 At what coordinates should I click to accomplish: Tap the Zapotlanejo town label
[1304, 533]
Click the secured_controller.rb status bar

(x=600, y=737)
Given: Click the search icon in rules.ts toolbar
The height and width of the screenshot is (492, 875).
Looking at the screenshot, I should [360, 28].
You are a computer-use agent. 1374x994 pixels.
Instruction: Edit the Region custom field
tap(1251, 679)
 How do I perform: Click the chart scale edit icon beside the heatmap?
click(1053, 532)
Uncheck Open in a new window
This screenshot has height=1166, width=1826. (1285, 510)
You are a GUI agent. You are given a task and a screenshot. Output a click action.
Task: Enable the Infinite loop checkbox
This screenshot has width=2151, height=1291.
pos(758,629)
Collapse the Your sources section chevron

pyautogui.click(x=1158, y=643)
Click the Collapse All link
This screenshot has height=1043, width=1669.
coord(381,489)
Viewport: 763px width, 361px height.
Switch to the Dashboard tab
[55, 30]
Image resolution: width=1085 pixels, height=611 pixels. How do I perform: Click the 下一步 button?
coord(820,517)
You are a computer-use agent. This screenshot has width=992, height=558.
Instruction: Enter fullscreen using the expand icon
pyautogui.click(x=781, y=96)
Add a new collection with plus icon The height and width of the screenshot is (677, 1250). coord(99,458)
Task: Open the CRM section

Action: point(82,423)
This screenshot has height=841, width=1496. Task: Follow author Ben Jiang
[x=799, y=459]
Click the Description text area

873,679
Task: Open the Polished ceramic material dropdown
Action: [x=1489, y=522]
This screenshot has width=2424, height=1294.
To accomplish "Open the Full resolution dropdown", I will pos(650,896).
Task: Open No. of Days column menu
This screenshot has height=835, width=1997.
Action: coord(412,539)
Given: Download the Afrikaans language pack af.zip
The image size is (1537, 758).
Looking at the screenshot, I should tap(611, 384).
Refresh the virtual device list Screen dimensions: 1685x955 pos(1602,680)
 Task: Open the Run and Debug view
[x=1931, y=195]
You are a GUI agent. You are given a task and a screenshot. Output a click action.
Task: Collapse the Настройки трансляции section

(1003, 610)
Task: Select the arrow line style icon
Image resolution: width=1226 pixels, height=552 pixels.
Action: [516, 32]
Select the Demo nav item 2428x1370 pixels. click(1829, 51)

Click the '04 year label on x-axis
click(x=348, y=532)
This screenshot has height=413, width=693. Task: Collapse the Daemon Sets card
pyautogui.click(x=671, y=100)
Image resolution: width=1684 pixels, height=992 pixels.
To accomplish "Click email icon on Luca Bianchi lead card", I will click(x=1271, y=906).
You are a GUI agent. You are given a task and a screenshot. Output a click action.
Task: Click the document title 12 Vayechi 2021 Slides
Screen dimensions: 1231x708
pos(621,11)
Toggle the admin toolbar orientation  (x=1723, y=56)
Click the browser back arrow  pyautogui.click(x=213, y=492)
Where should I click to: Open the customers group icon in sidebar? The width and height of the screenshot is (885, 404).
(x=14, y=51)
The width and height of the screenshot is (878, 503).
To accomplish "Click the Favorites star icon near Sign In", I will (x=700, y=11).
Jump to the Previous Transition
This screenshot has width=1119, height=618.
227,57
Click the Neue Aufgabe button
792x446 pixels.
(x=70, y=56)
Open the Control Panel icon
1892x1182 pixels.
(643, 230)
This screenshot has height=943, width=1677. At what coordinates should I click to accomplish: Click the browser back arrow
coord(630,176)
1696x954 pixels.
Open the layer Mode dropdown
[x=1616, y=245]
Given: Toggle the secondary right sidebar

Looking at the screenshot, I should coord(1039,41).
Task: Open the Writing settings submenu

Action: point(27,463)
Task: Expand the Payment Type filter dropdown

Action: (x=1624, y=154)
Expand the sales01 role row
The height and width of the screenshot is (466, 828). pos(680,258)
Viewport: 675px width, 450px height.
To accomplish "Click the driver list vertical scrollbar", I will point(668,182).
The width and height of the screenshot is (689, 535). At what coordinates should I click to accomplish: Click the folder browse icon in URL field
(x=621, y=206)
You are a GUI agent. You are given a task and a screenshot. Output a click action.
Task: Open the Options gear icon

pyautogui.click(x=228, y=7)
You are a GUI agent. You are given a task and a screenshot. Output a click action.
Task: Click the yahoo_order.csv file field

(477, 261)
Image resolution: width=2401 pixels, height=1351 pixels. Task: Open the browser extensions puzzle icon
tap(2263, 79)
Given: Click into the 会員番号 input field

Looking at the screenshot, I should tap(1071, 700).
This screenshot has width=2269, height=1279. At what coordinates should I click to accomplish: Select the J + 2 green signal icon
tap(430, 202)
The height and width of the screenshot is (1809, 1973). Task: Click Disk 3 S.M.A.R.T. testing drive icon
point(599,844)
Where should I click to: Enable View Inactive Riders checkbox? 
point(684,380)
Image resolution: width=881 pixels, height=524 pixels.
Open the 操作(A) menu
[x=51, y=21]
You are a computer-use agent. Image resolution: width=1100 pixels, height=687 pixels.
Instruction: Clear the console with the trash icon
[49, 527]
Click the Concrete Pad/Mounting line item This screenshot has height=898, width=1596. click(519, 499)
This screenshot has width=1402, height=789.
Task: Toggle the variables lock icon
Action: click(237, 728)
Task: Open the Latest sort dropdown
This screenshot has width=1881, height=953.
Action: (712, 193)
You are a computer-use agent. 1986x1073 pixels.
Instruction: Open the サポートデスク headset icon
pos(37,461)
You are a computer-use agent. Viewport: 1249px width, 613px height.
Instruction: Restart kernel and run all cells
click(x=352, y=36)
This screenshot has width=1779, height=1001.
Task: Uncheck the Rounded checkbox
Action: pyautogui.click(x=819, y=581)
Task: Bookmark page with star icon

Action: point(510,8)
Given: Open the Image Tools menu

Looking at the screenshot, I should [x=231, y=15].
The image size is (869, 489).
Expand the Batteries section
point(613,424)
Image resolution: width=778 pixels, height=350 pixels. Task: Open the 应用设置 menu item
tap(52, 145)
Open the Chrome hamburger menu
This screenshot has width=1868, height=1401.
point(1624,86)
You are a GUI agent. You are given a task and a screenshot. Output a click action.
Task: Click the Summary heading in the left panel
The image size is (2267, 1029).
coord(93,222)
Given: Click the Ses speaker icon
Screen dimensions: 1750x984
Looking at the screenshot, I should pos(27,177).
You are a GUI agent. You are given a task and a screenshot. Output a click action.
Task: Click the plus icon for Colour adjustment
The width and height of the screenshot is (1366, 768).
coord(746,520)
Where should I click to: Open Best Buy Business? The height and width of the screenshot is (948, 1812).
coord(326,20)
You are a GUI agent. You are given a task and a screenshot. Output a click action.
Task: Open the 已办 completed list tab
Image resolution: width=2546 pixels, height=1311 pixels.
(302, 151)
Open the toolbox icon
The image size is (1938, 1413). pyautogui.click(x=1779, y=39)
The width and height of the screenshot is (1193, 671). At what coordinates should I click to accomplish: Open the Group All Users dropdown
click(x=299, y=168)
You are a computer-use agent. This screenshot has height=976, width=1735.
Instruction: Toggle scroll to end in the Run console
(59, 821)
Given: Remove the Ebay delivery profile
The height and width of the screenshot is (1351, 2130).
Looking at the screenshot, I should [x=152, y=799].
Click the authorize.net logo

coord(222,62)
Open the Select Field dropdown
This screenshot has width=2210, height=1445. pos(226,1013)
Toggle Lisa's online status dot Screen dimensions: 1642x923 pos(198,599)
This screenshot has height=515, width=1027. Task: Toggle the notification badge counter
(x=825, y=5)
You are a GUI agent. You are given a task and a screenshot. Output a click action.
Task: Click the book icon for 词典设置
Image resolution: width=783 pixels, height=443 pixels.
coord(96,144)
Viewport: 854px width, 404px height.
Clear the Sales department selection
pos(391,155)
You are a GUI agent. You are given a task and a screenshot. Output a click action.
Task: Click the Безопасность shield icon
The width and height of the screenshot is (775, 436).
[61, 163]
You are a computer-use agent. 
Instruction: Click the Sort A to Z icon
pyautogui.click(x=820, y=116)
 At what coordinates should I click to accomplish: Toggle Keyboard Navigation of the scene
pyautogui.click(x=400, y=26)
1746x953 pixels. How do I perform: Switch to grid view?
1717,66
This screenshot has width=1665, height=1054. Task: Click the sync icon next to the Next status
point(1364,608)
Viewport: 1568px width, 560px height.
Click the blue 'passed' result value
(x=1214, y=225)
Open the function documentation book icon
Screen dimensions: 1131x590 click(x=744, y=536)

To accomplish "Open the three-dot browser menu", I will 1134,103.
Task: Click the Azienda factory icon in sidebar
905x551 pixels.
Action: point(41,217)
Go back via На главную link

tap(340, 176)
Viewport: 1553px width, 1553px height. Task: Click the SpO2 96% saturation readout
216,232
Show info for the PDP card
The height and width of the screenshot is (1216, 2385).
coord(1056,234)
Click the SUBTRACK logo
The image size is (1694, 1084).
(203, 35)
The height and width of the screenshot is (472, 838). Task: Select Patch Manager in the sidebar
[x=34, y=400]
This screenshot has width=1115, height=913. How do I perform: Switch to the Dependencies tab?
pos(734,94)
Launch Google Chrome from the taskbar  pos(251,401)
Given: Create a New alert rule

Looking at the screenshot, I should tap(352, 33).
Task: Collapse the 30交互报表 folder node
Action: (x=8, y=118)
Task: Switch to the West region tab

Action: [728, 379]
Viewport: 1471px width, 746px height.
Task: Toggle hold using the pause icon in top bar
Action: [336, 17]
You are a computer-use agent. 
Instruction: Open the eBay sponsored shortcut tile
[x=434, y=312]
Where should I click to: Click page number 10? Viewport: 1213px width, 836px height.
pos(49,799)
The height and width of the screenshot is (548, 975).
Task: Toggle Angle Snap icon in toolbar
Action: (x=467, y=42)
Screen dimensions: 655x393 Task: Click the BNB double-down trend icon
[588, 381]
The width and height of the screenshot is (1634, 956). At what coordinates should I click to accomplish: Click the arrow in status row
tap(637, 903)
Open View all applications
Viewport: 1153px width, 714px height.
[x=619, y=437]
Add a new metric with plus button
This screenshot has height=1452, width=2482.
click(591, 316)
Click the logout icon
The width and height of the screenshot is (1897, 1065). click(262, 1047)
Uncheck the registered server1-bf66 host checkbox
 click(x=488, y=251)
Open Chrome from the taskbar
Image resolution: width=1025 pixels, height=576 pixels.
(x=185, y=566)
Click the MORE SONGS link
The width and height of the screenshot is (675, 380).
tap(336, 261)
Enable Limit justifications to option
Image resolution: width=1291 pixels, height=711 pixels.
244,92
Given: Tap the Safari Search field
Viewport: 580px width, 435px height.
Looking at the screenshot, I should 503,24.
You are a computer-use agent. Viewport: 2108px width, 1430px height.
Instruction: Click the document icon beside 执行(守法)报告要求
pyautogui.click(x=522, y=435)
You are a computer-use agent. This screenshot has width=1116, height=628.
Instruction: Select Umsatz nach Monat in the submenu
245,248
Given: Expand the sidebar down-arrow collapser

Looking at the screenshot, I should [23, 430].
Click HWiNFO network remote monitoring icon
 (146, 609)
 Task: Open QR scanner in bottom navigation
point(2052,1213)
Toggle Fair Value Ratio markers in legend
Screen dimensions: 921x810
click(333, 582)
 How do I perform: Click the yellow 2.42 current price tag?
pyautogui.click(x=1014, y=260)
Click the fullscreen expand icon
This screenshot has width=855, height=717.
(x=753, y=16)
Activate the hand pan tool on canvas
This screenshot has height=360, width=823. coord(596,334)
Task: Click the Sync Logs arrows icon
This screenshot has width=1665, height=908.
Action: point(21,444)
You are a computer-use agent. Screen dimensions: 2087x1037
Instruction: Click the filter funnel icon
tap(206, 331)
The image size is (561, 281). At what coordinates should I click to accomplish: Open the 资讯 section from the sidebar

•••

* _What is required_:
Copy out each line of the data that has the word "list" in it.

* _Exercise output_:
Refresh the virtual device list Screen dimensions: 1685x955 pos(1602,680)
To accomplish "Click the driver list vertical scrollbar", I will point(668,182).
Task: Open the 已办 completed list tab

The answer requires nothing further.